Lebih lanjut, pemanfaatan nilai ekonomi karbon dari sisi status lahan di LK yang secara umum menjadi hak milik, berpeluang dikembangkan skema karbon melalui program-program Aforestasi, Rehabilitasi, dan Reboisasi (ARR).
Skema karbon di Lembaga Konservasi juga dapat menjadi peluang pendapatan (financial additionality) untuk mendukung pengelolaan satwa yang lebih baik dan memenuhi standar mutu. Tentu perlu exercise dan perumusan metodologi yang tepat terlebih dahulu.
“Dari sinilah dapat dilihat keterkaitan erat antara perubahan iklim dengan keanekaragaman hayati, krisis iklim dapat mengubah habitat, mengganggu proses ekologis, dan meningkatkan risiko kepunahan TSL,” terang Menteri Siti.
Saat ini tercatat 82 unit LK untuk kepentingan Umum yang teregister di KLHK. Namun demikian, Menteri Siti menyadari bahwa belum semua LK mempunyai sarana prasarana dan sumber daya yang memadai dalam pengelolaan TSL.
Menteri Siti menuturkan, perlu dibangun sebuah konsep Akademia Konservasi dimana para staf pengelola dapat memperoleh ilmu dan pengetahuan dalam pengelolaan satwa.
Kemudian, pengetahuan dan sumber daya manusia yang profesional di bidangnya antara lain seperti kurator, keeper, studbook keeper, dan penggunaan teknologi pengembangbiakan dapat berbagi pengetahuan dengan LK lain, penangkar atau bahkan petugas-petugas konservasi di lapangan.
Dirinya juga menegaskan bahwa dari banyaknya peran dan fungsi penting yang diemban oleh LK, menuntut agar lembaga ini dikelola secara profesional, menyediakan sarana prasarana representatif, serta staf pengelola yang memiliki keahlian di bidangnya.

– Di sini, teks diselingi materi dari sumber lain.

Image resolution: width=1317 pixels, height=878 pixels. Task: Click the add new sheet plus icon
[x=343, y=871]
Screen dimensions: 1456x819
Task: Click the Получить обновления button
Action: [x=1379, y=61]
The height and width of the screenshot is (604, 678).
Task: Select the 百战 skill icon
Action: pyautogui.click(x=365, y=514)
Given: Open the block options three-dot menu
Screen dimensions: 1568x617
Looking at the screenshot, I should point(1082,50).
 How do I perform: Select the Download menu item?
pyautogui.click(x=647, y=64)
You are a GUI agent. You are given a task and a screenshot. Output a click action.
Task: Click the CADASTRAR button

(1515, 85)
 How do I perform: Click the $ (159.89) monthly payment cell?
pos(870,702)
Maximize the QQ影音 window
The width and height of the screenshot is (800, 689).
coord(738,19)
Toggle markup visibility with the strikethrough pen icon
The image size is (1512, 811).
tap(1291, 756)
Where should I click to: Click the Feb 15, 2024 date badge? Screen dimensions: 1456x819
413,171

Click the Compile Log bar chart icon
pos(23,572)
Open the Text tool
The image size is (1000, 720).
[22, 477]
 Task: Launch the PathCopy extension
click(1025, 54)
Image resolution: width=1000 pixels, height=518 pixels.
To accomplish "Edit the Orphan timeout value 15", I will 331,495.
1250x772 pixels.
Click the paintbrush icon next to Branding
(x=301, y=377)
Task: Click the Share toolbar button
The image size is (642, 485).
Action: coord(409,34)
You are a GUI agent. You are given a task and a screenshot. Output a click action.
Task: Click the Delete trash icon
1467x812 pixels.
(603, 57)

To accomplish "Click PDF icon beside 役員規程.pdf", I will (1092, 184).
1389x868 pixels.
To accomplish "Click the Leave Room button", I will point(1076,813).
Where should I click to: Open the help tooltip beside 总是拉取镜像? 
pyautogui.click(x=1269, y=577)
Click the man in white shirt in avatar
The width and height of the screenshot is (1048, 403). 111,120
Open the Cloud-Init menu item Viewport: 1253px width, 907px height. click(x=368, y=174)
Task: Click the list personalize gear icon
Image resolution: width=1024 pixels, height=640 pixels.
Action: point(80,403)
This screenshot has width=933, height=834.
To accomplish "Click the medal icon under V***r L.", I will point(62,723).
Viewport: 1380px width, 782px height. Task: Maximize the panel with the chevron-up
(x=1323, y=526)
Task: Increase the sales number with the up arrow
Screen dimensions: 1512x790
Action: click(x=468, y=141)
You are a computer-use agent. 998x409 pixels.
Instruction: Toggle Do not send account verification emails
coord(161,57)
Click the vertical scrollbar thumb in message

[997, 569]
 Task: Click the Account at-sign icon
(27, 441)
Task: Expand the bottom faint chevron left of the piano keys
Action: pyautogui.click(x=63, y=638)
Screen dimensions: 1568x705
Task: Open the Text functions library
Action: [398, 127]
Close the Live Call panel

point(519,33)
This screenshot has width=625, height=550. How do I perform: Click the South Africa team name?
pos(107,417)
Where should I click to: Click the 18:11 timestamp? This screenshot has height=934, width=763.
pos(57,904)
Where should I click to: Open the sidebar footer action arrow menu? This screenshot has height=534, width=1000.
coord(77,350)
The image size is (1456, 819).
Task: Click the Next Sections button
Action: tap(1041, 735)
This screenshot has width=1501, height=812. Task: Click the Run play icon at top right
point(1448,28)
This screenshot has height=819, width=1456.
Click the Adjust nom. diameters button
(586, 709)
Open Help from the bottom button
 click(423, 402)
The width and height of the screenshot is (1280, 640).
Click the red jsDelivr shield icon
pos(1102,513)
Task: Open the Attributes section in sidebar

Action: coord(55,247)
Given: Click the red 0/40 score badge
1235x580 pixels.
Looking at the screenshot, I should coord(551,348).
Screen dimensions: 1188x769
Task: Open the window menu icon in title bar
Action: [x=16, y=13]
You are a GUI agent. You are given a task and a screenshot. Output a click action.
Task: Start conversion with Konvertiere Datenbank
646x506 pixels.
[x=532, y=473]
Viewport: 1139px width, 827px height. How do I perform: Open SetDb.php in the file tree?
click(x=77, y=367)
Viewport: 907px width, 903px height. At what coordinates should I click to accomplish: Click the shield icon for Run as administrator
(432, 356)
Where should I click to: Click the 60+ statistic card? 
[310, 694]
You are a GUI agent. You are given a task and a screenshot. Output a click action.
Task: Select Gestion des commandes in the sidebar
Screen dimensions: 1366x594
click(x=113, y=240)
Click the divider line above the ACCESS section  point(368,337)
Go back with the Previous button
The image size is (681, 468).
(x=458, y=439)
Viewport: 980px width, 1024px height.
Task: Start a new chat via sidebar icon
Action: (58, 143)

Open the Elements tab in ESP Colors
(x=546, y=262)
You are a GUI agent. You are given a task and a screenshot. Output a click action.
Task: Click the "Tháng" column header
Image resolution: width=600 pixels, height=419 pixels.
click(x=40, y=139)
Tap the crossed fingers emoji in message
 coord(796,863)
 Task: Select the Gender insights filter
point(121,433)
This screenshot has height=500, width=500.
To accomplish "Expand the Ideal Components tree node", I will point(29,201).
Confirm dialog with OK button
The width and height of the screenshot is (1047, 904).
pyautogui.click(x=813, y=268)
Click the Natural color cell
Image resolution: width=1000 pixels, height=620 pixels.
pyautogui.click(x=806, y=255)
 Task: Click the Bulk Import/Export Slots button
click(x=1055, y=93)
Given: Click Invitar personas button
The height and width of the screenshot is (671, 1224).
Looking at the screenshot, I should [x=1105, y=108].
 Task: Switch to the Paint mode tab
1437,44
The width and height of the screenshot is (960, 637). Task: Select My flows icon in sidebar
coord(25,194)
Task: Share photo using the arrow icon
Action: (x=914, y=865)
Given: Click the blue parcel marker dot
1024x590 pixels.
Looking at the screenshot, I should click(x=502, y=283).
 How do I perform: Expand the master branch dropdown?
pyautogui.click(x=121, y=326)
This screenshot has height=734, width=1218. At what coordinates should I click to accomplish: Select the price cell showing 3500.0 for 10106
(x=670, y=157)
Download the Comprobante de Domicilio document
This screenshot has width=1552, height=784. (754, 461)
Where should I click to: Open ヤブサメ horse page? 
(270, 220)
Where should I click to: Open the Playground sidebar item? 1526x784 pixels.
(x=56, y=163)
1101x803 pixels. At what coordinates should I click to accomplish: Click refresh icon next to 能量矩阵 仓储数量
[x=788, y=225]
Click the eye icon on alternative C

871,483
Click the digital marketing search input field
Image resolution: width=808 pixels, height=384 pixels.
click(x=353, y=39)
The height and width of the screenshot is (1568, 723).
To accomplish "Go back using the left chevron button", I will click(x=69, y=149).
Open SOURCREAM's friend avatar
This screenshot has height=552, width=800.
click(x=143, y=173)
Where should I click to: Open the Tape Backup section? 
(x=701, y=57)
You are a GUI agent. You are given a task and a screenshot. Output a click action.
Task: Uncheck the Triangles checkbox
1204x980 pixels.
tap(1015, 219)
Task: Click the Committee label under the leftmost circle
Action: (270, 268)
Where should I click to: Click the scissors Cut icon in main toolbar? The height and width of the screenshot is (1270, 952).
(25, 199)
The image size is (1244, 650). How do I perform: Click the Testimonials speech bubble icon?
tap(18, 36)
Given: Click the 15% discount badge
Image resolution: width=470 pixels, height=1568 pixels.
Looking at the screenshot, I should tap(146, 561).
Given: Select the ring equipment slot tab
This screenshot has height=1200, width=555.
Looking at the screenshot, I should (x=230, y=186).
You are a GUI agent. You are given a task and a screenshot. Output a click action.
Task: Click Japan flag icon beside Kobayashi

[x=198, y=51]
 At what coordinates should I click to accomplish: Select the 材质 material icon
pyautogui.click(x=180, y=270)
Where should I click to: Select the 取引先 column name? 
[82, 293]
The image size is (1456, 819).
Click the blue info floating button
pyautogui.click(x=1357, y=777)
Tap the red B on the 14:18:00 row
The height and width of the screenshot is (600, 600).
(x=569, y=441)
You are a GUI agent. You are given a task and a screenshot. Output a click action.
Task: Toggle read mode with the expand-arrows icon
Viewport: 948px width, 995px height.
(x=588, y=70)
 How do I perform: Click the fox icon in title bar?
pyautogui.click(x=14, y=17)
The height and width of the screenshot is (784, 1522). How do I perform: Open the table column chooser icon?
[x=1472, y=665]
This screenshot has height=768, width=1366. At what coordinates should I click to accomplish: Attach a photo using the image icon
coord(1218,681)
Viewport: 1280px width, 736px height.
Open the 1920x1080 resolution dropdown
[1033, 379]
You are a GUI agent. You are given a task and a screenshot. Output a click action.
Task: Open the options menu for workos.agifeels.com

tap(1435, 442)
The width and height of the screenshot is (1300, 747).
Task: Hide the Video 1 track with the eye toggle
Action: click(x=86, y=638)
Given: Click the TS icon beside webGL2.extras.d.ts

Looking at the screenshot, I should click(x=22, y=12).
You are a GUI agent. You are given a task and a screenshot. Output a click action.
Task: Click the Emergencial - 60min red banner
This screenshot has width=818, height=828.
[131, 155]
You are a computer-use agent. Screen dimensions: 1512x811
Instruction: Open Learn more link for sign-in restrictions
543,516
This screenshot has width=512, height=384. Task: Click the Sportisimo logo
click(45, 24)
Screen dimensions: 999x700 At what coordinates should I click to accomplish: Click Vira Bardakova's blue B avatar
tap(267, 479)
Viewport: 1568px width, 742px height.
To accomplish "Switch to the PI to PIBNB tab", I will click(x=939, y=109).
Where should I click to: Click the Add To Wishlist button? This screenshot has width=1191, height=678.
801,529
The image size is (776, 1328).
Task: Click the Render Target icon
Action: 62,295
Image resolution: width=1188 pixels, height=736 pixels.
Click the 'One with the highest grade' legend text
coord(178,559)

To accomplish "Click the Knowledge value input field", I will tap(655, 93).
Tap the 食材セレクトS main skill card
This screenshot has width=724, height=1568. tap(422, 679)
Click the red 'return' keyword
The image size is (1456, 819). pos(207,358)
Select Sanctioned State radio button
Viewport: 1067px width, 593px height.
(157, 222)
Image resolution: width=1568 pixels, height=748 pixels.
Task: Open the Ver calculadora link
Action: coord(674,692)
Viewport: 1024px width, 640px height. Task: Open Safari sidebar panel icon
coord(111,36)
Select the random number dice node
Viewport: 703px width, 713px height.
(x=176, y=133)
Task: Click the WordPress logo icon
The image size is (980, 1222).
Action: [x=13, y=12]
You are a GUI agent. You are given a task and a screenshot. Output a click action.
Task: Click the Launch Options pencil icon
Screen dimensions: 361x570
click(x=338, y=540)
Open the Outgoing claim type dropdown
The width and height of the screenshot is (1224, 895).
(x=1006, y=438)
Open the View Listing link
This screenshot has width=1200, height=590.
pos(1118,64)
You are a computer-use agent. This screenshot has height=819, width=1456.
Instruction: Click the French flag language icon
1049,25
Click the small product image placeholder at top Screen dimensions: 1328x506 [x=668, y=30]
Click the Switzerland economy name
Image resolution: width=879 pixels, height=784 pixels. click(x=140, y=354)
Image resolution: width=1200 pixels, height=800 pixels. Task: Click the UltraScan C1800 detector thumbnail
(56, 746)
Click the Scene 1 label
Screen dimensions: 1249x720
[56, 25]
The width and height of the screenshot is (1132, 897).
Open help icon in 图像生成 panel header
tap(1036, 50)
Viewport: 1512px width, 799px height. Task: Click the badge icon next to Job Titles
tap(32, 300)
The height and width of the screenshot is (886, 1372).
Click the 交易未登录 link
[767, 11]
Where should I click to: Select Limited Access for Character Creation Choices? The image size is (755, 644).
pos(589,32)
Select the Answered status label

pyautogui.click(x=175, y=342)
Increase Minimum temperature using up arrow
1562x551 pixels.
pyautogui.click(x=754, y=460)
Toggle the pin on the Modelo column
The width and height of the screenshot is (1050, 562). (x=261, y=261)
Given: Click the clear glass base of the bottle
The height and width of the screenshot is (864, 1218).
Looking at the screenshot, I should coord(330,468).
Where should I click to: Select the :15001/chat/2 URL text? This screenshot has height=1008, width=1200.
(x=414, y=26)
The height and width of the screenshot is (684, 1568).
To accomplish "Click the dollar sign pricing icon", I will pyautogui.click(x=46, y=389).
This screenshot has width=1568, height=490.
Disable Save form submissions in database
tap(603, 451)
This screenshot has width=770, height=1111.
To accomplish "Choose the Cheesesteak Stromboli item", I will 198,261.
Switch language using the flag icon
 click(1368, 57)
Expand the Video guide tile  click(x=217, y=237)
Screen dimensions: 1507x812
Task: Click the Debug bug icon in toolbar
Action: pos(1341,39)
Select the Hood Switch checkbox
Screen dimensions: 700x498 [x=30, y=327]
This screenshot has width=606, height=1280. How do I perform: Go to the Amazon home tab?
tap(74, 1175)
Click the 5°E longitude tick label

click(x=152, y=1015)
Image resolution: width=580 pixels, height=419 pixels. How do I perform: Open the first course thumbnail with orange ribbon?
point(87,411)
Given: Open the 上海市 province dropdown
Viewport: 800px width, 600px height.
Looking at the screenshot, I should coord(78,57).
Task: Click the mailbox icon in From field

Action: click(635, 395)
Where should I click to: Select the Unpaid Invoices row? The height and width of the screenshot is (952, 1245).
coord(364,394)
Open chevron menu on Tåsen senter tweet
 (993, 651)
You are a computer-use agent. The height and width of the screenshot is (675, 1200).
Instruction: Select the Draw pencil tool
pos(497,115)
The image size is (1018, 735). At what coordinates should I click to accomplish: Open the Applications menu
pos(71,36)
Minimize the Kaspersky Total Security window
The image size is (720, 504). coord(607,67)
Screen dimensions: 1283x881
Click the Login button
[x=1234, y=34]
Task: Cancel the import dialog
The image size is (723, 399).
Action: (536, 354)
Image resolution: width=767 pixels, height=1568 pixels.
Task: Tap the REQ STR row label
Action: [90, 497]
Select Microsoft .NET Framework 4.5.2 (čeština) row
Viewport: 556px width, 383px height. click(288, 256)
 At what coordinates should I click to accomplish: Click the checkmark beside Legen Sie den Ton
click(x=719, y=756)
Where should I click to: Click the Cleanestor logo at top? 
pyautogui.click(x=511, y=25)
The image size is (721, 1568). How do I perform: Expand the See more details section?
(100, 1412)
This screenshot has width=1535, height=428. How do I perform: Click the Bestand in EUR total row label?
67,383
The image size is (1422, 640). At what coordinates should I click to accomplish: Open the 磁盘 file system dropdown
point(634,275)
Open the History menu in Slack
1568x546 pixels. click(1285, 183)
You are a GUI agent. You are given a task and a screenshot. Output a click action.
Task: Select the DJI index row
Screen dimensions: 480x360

“Saya kira kebutuhan-kebutuhan pendidikan dan pelatihan terkait konservasi spesies satwa liar bisa diintegrasikan disini, termasuk pengembangan akademia konservasi. Dalam pelaksanaannya bisa dibangun dalam skema kerjasama KLHK, Universitas/PT, dan TSI sebagai lembaga konservasi,” tandas Siti.
Menjawab keinginan Siti tersebut, Direktur Taman Safari Indonesia (TSI), Jansen Manansang, mengaku sangat siap menjadi fasilitator untuk mendukung terwujudnya wadah akademik untuk mendidik dan melahirkan bibit-bibit praktisi yang siap berkarir di dunia konservasi dan edukasi di bidang kesatwaan.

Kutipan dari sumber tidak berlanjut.